### SOURCE MATERIAL
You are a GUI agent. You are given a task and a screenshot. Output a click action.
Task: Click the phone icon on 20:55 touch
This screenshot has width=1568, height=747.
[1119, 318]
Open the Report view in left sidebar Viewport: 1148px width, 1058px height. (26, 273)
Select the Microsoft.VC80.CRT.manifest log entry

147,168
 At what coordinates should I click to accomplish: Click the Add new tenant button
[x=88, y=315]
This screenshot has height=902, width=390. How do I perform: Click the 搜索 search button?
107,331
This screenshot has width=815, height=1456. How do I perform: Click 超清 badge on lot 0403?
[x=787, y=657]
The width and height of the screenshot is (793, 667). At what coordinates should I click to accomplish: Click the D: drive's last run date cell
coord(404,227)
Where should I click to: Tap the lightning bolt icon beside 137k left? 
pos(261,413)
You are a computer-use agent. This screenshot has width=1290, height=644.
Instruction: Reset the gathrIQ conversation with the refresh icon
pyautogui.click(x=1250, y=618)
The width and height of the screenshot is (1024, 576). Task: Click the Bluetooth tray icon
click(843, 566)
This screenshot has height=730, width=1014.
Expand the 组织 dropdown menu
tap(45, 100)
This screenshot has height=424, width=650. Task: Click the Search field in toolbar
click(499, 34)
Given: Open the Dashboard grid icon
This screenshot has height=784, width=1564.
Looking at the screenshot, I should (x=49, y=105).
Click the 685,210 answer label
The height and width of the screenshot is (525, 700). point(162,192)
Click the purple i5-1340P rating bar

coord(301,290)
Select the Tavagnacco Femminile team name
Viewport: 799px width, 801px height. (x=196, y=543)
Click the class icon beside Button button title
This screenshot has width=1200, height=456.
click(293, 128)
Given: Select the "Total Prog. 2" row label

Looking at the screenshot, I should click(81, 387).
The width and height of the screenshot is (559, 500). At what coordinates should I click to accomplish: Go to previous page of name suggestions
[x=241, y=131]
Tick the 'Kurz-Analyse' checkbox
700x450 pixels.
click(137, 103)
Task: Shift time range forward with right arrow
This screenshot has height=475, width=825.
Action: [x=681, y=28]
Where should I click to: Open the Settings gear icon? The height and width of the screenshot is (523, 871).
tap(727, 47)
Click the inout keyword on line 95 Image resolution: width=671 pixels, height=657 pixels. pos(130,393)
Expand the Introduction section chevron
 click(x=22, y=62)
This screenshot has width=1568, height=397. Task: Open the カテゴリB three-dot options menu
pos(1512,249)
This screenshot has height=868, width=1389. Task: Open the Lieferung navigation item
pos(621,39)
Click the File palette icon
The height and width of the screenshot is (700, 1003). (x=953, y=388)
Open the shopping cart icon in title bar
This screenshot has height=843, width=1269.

### ABOUT THIS EXERCISE
Set down the entries again, exactly as they stand above.

### SOLUTION TO THIS PROBLEM
You are a GUI agent. You are given a task and a screenshot. Output a click action.
Task: Click the phone icon on 20:55 touch
This screenshot has width=1568, height=747.
[1119, 318]
Open the Report view in left sidebar Viewport: 1148px width, 1058px height. (26, 273)
Select the Microsoft.VC80.CRT.manifest log entry

147,168
 At what coordinates should I click to accomplish: Click the Add new tenant button
[x=88, y=315]
This screenshot has height=902, width=390. How do I perform: Click the 搜索 search button?
107,331
This screenshot has width=815, height=1456. How do I perform: Click 超清 badge on lot 0403?
[x=787, y=657]
The width and height of the screenshot is (793, 667). At what coordinates should I click to accomplish: Click the D: drive's last run date cell
coord(404,227)
Where should I click to: Tap the lightning bolt icon beside 137k left? 
pos(261,413)
You are a computer-use agent. This screenshot has width=1290, height=644.
Instruction: Reset the gathrIQ conversation with the refresh icon
pyautogui.click(x=1250, y=618)
The width and height of the screenshot is (1024, 576). Task: Click the Bluetooth tray icon
click(843, 566)
This screenshot has height=730, width=1014.
Expand the 组织 dropdown menu
tap(45, 100)
This screenshot has height=424, width=650. Task: Click the Search field in toolbar
click(499, 34)
Given: Open the Dashboard grid icon
This screenshot has height=784, width=1564.
Looking at the screenshot, I should (x=49, y=105).
Click the 685,210 answer label
The height and width of the screenshot is (525, 700). point(162,192)
Click the purple i5-1340P rating bar

coord(301,290)
Select the Tavagnacco Femminile team name
Viewport: 799px width, 801px height. (x=196, y=543)
Click the class icon beside Button button title
This screenshot has width=1200, height=456.
click(293, 128)
Given: Select the "Total Prog. 2" row label

Looking at the screenshot, I should click(81, 387).
The width and height of the screenshot is (559, 500). At what coordinates should I click to accomplish: Go to previous page of name suggestions
[x=241, y=131]
Tick the 'Kurz-Analyse' checkbox
700x450 pixels.
click(137, 103)
Task: Shift time range forward with right arrow
This screenshot has height=475, width=825.
Action: [x=681, y=28]
Where should I click to: Open the Settings gear icon? The height and width of the screenshot is (523, 871).
tap(727, 47)
Click the inout keyword on line 95 Image resolution: width=671 pixels, height=657 pixels. pos(130,393)
Expand the Introduction section chevron
 click(x=22, y=62)
This screenshot has width=1568, height=397. Task: Open the カテゴリB three-dot options menu
pos(1512,249)
This screenshot has height=868, width=1389. Task: Open the Lieferung navigation item
pos(621,39)
Click the File palette icon
The height and width of the screenshot is (700, 1003). (x=953, y=388)
Open the shopping cart icon in title bar
This screenshot has height=843, width=1269.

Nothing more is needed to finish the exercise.